XSLT: How to discard unwanted HTML nodes from source? - xslt

I am using XSLT 1.0, and using xsltproc on OS X Yosemite.
The source content is HTML; the target content is XML.
The issue is a fairly common one. I want all "uninteresting"
nodes simply to be discarded from the output. I've seen catch-all
directives like this:
<xsl:template match="node()|script"/>
<xsl:template match="*">
<xsl:apply-templates/>
</xsl:template>
This is close to what I need. But unfortunately, it's too strong when I need to add another template that visits one of the text nodes caught by node().

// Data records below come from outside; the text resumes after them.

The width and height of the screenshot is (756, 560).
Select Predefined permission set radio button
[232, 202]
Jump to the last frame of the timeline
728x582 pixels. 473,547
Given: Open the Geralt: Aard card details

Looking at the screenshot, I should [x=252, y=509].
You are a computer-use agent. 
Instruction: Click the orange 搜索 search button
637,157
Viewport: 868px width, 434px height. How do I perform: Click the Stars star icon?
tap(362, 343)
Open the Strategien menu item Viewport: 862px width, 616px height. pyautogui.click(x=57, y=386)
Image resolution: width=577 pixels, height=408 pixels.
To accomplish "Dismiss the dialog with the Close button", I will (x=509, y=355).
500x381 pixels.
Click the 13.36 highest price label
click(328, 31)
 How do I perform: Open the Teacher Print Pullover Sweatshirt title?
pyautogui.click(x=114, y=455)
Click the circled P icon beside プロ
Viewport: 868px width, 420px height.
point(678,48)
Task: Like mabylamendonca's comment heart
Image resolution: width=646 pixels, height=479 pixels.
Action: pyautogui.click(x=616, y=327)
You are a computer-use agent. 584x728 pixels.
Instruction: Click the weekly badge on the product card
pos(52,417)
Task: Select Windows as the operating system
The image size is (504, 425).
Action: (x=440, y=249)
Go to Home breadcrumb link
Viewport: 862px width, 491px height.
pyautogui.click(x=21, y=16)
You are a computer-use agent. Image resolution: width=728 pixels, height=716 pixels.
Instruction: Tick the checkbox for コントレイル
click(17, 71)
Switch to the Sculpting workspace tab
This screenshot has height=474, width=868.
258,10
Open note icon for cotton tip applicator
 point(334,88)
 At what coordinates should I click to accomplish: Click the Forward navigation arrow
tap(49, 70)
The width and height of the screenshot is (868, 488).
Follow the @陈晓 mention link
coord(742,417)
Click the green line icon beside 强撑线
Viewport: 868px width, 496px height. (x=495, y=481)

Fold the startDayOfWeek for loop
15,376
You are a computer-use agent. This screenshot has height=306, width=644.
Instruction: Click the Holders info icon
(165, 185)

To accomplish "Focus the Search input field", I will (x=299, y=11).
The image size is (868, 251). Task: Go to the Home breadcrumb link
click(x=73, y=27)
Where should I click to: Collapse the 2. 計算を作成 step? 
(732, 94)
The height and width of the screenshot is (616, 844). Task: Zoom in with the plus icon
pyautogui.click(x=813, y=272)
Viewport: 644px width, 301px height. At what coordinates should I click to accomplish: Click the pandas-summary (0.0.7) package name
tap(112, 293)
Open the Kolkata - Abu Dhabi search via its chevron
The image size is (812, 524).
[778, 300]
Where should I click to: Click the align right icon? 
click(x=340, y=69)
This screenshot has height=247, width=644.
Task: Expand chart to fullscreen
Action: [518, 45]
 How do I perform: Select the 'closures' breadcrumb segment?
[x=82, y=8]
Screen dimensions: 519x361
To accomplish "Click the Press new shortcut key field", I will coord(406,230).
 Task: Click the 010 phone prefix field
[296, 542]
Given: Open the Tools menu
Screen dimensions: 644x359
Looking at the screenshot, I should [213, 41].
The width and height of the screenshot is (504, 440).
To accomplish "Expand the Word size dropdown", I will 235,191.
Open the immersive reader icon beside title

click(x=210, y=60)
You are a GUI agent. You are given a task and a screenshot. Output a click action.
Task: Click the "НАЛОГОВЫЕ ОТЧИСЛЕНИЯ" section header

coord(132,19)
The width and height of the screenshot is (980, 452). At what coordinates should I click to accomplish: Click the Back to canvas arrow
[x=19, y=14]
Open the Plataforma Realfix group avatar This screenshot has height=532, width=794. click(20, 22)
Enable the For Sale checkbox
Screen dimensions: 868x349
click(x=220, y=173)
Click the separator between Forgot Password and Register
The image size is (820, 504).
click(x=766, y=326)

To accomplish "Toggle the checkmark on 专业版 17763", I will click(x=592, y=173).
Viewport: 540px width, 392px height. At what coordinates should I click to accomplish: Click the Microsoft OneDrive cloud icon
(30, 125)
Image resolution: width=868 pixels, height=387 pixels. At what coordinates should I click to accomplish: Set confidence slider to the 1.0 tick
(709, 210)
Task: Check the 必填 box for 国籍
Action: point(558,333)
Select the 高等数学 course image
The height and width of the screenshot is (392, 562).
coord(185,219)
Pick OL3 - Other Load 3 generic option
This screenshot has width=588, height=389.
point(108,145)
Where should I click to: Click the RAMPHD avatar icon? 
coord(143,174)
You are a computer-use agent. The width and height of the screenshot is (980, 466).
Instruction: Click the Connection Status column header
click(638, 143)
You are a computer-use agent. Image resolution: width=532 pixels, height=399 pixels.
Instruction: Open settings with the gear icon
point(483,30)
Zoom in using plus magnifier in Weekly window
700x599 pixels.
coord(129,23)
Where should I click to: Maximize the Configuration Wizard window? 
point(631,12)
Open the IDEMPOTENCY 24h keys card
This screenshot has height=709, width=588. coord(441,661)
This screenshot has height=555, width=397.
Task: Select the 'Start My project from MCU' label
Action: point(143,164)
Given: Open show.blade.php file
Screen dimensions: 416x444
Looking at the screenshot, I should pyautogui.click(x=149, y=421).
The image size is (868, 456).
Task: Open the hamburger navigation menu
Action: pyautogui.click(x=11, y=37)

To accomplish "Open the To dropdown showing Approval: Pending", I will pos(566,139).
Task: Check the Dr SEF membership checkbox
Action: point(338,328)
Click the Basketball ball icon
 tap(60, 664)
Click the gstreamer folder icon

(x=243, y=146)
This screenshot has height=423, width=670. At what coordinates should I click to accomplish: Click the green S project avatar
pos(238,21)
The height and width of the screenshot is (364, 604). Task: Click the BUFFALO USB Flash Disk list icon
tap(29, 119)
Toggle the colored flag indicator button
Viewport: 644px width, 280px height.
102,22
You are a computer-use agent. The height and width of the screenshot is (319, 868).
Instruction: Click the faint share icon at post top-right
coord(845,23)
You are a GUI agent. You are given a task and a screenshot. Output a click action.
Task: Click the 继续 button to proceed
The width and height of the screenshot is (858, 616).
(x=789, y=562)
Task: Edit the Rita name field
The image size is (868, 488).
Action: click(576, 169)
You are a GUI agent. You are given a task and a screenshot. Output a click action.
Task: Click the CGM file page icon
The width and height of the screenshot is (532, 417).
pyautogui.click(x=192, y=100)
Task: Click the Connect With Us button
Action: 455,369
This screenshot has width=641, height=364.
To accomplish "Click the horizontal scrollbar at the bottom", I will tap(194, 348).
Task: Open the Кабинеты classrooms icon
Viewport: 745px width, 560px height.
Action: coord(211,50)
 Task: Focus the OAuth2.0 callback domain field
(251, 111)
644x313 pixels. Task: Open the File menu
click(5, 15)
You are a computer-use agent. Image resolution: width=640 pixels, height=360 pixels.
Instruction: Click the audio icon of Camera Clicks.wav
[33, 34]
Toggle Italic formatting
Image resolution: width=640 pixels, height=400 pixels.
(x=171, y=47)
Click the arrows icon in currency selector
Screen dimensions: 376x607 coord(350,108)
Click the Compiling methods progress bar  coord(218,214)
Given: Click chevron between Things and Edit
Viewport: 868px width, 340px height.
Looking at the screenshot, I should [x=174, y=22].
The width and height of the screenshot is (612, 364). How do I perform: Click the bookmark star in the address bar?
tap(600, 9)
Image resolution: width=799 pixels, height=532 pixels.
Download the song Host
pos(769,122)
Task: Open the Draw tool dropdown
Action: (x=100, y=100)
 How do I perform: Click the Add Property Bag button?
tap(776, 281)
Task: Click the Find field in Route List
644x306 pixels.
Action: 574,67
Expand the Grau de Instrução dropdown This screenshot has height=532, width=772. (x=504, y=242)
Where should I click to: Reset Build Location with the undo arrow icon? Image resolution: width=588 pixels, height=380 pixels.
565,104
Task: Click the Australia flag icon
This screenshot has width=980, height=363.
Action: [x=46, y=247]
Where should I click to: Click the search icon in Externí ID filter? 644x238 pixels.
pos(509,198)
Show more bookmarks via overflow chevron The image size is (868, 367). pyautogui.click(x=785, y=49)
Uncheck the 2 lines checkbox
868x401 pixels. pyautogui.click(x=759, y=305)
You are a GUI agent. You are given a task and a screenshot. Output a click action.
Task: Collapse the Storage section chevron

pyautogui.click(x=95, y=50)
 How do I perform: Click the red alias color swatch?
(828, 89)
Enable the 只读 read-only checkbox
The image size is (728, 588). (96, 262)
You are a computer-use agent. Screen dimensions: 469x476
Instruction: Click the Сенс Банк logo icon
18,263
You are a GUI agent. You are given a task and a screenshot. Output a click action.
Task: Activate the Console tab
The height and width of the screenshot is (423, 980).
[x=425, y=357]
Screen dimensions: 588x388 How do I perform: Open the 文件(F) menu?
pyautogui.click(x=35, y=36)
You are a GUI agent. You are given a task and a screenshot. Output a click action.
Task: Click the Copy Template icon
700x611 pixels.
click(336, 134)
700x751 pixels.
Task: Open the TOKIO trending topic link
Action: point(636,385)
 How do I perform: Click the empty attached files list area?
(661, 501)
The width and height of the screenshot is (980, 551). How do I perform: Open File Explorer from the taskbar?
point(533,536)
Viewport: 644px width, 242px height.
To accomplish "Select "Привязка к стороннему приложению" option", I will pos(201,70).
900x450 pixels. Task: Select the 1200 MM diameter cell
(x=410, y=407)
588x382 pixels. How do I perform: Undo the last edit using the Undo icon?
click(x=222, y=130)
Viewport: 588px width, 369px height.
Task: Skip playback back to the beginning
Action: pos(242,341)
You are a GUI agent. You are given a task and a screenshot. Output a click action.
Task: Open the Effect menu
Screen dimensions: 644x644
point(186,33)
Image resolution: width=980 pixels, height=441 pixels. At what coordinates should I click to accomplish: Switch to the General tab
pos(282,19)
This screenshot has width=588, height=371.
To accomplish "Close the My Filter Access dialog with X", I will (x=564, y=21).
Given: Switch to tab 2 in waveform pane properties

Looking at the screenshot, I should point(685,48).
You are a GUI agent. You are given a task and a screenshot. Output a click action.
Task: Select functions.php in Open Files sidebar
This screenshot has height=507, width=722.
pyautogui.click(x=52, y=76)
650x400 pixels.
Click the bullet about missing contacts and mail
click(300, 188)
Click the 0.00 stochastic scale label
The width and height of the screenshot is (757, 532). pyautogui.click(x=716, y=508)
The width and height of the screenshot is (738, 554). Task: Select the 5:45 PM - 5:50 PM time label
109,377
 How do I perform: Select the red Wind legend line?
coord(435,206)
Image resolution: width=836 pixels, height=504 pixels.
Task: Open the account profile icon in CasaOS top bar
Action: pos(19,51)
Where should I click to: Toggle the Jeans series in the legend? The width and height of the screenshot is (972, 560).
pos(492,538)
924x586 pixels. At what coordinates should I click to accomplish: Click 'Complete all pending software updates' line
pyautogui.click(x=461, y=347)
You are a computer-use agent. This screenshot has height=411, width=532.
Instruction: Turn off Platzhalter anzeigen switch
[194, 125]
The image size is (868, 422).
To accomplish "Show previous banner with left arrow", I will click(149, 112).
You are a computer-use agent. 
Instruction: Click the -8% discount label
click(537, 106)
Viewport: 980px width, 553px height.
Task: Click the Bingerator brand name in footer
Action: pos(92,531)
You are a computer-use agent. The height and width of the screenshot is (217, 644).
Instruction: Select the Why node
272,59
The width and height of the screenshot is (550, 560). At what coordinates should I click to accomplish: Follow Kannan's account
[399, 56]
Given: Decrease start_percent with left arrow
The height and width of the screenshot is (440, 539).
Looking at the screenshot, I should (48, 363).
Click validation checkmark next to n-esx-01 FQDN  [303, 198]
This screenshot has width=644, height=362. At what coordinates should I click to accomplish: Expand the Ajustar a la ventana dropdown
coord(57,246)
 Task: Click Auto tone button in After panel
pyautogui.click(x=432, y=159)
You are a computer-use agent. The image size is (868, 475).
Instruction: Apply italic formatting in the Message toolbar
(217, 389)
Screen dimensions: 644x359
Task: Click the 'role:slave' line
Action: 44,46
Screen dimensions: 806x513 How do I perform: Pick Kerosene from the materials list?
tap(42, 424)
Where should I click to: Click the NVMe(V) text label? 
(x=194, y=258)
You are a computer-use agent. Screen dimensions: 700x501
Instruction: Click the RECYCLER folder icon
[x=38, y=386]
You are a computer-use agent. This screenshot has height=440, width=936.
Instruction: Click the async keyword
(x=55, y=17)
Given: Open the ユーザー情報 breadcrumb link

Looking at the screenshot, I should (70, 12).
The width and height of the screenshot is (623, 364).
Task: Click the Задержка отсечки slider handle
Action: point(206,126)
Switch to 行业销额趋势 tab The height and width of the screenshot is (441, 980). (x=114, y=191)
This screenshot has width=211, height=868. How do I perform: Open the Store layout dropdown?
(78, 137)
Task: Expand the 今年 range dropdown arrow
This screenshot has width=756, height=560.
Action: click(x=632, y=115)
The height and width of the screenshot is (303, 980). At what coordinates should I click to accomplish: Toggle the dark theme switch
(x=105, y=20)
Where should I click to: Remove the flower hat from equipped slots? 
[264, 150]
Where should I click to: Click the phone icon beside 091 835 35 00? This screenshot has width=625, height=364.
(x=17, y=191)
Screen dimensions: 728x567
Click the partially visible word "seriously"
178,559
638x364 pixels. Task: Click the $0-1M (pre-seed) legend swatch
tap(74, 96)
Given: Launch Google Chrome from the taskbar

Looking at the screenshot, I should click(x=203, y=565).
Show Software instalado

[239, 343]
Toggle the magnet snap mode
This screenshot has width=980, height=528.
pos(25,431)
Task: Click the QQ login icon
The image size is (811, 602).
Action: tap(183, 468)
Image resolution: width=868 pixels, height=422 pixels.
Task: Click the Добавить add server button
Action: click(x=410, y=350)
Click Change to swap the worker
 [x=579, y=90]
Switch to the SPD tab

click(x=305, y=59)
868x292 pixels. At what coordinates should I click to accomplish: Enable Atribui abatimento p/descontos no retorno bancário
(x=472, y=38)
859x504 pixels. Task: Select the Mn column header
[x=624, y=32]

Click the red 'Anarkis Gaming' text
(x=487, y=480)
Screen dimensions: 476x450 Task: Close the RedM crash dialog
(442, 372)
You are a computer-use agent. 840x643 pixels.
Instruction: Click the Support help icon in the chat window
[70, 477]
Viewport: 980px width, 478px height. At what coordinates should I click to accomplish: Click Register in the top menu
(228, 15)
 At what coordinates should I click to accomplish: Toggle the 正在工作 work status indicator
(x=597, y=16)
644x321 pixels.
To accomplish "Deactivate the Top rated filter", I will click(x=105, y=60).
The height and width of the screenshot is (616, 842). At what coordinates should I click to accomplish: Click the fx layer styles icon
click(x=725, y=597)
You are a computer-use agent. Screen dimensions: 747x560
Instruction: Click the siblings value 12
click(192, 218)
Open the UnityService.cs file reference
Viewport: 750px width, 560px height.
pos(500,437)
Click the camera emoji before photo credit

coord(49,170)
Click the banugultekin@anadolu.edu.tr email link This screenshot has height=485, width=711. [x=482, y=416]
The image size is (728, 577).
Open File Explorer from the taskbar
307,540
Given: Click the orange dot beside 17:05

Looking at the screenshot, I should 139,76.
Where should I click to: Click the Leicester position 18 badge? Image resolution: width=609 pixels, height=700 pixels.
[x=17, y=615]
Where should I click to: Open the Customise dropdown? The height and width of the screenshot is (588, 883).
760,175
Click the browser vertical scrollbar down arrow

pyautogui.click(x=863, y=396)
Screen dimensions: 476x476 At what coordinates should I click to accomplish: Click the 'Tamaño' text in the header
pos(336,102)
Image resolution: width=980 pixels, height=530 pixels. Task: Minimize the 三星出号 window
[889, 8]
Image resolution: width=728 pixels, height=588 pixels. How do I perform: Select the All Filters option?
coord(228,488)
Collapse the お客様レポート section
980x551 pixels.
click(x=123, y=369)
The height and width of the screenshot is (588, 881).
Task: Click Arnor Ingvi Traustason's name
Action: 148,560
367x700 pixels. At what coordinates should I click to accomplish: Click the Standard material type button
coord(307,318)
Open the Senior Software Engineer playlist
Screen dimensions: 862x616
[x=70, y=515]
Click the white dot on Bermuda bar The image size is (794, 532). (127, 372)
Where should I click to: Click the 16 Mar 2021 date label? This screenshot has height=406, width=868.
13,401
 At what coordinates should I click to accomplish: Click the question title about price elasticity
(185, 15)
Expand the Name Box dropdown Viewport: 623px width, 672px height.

For example, suppose I added this template:
<xsl:template match="a/div[#class='location']/br">
<xsl:text> </xsl:text>
</xsl:template>
which simply replaces certain <br/> elements with spaces.
Well, node() precludes this latter template from taking effect,
because the relevant text node containing the line-break is discarded
already!
Well, to correct the issue, here's what I have done in lieu of the catch-all node():
<xsl:template match="html/head|div[#id='banner_parent']|button|ul|div[#id='feed_title']|span|div[#class='submit_event']|script"/>
But this is precisely the problem: I am now piecing together a template
whose matching criteria is likely to be error-prone when the source
content changes.
Is there a simpler directive that would accomplish the same thing? I'm aiming for something like this:
<xsl:template match="node()[not(locations)]|script"/>
Thanks.

If i understood correctly, you want only some nodes in the output and the rest you dont care abour, in this example I try to catch only li elements and throw the rest away.. not sure if this is what you want though http://xsltransform.net/gWmuiKk
<?xml version="1.0" encoding="UTF-8" ?>
<xsl:transform xmlns:xsl="http://www.w3.org/1999/XSL/Transform" version="2.0">
<xsl:output method="html" doctype-public="XSLT-compat" omit-xml-declaration="yes" encoding="UTF-8" indent="yes" />
<!-- Lets pretend li is interesting for you -->
<xsl:template match="li">
<xsl:text>Interesting Node Only!
</xsl:text>
</xsl:template>
<xsl:template match="#*|node()">
<xsl:apply-templates select="#*|node()"/>
</xsl:template>
</xsl:transform>

Related

XSLT: How to remove elements of a resulting result tree fragment while copying?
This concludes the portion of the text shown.